Those of you that have been in workshops with me, oftentimes I'll have you set an intention as we get started, particularly in anything that's about two hours or longer. I definitely make some time to do this. So, first thing I do is I just ask you to set the intention. So, sample intentions are things like being fully present, ignoring my cell phone, I'm going to contribute to the chat-box in meaningful ways today, I want to stay engaged to the best of my ability, I'm really excited to connect with others ... And then, once we set that intention, I give a little bit of the research and the thinking behind why.

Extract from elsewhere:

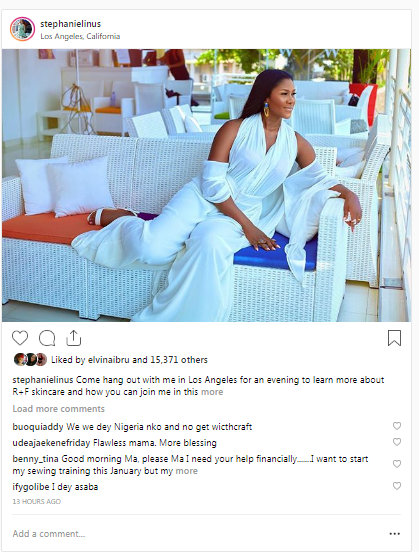
Task: Save post with the bookmark icon
Action: (394, 338)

I show this quote from Elena Aguilar. I love this quote. So, she says, "when you set an intention, you are more likely to make choices that support it in what you do or think. You might forget all about your intention, but some little part of your mind remembers it. That's the powerful part. So, how I think of this and how I tend to describe this is when we set the intention, it's in our working memory. So, we're conscious of it, but just a few minutes down the road, we move on to something else. And so, I just picture it kind of metaphorically that, that intention was sitting in the front of our brain and it just ... It kind of works itself back. It's not gone, it just works itself back, but the power is it's there.
And so, as we move throughout our time together, as we go to do things ... that little part of our brain will push us to do things or say things to help that intention come true. I think there's a couple of real life examples that, that kind of prove this point, that when we set an intention and we're, we're not even conscious that we're doing it. So, consider days ... Oh, those horrible days where we wake up in the morning and everything goes wrong. Right? We're running late. The coffee didn't start. We spill something right away. We stub our toe on and on and on. And, we say something along the lines of, "Oh, today's going to be terrible." In actuality, what we've done in that moment is we've set an intention. And, if you think about it, we tend to have a really terrible day on those days. It's like our brain said, "Great, you want a terrible day? Fantastic. Let me point out all of the horrible things."
Versus those amazing days where we wake up, oftentimes on a Saturday, and we get to kind of take that big stretch and catch our breath and move slowly throughout our day. And we think, or say something like, "Oh man, today's going to be a great day." And, play that tape forward and think about the fact that we usually then have a great day, because again, we have set that intention. And so, our brain says, "Great. Let's point out all the things that are going to make this an amazing day." The power of doing this and again, something so, so simple, it doesn't mean we don't even have to write it down. We can just think about it. I like to write my intention down as part of my journaling that I do in the morning, but I think there's a real power in just being thoughtful about this on your way to work. So, either while you're getting ready in the morning, or if you are on your drive or your bike ride or your walk to work, whatever your commute looks like, be purposeful in thinking about setting an intention for your day. This helps you move through your day with purpose.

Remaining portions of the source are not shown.